JOHN HOOD: Time to Tighten the State's Electoral Reins
I'm in favor of competitive, frequent, high-profile elections. They are essential elements of constitutional self-government in a free society.
Some readers are already snickering. "Uh, way to go out on a limb there, Hood," they are muttering derisively. "Why do you end the suspense and come out for sunshine and apple pie, too?"
But the reality is that my position is not the norm among North Carolina's political class. Judging by both word and deed, politicians favor uncompetitive, infrequent, and obscure elections that preserve their own power and keep public opinion from unduly inhibiting their grandiose schemes.
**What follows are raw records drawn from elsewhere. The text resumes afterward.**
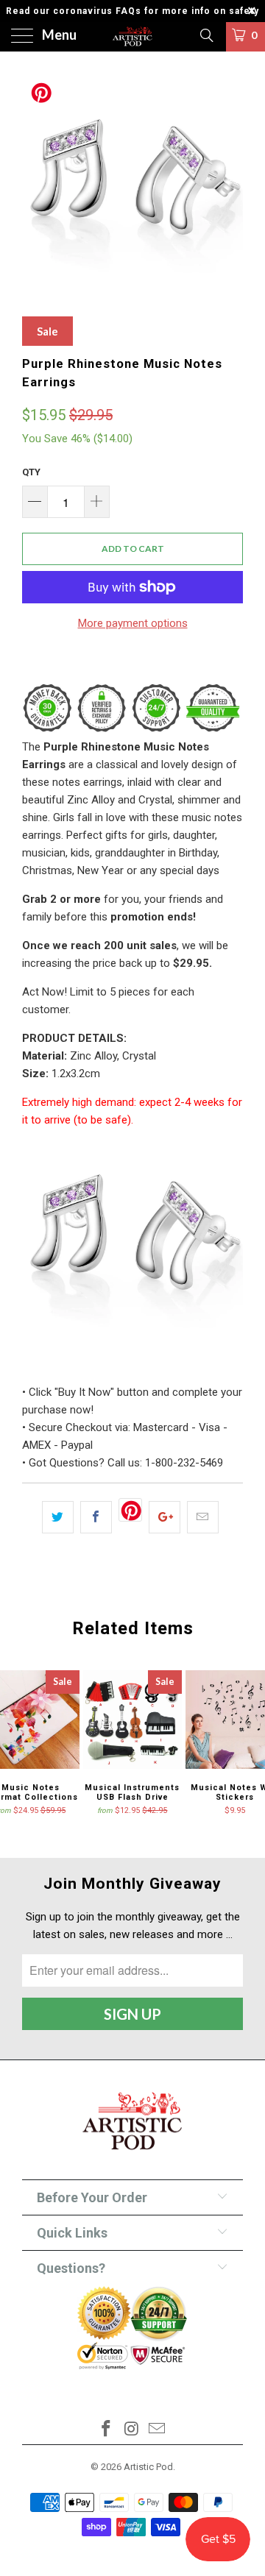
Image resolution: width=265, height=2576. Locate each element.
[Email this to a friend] (203, 1517)
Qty (31, 472)
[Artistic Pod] (132, 37)
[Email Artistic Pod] (157, 2430)
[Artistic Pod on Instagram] (132, 2430)
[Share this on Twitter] (58, 1517)
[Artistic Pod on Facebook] (106, 2430)
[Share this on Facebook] (96, 1517)
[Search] (205, 35)
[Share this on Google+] (164, 1517)
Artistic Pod (148, 2466)
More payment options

The leaders of the North Carolina General Assembly, for example, have sought for years to reduce the threat of competitive electoral politics to their own positions. Unashamed of their handiwork in gerrymandering House and Senate districts, they have pushed for additional measures to starve voters of information and candidates of the wherewithal to give them that information.
Several years ago, fearful of GOP gains among the judiciary, they stripped the party labels off judicial elections and instigated a public-financing system that quickly devolved into coercing the state's lawyers and taxpayers into financing the campaigns of judges with whom they disagree.
By restricting the flow of private dollars, this "reform" guaranteed that judicial campaigns would be so inadequately funded as to be virtually irrelevant. Having neither party labels nor advertising to assist them, voters are picking North Carolina's appellate judges -- who protect our constitutional rights and hear the appeals of death-row inmates, among other things -- almost entirely on the basis of vague impressions and guesswork. This is a scandal.
Now, lawmakers and their cheering sections in the media and activist community are gradually expanding this grotesque mutation of republican government into the Council of State. Most would like to import it into the General Assembly, too. Its advocates sound idealistic. But the policy is wholly cynical, as political professionals now scramble to recruit candidates whose names sound like famous people or female or both.
As part of the package, some "reformers" also argue that state lawmakers should serve four-year rather than two-year terms. It will save money on campaigns and promote statesmanship in office, they assert. But reducing the expenditure of campaign funds simply means taking away information and power from voters. The two statements are interchangeable.
As for statesmanship, what the political class really means is that North Carolinians are too ignorant and easily misled to be trusted. Right now, there is widespread fury in the halls of government about the overwhelming failure of local-tax referenda in the vast majority of counties that have held them since last year.
You can bet that the new plan will be to give localities more taxing authority without that pesky voter-approval requirement. And look at the budget debate now playing out in the state capital. Outgoing Gov. Mike Easley doesn't have to face the voters again, so he's proposed a spending plan that relies on significant tax increases on cigarettes and alcohol. Legislative leaders agree with Easley that state government is too small and costs too little. But it's an election year, so they can't say that. Wait till next year.
To say that I favor competitive, frequent, high-profile elections is not to say that I favor subjecting every office or policy issue to annual votes. Indeed, I have long favored shortening the ballot by making most of the Council of State offices appointed, thus increasing the competitiveness and importance of the governor's race. And while I think North Carolina should allow citizens to put issues directly on the ballot through initiative, there ought to be a high-enough bar of signatures to exclude cranks and ensure that only matters of great public interest are subjected to referendum.
But in general, I say the more competitive electoral politics, the better. Reform redistricting. Abolish restrictions on campaign giving and spending, and junk taxpayer-funded elections. Put party labels on all elective offices. Restrict the use of non-voter-approved bonds.
And the next time lawmakers propose four-year terms, offer them one-year terms instead.
John Hood is president of the John Locke Foundation and publisher of CarolinaJournal.com.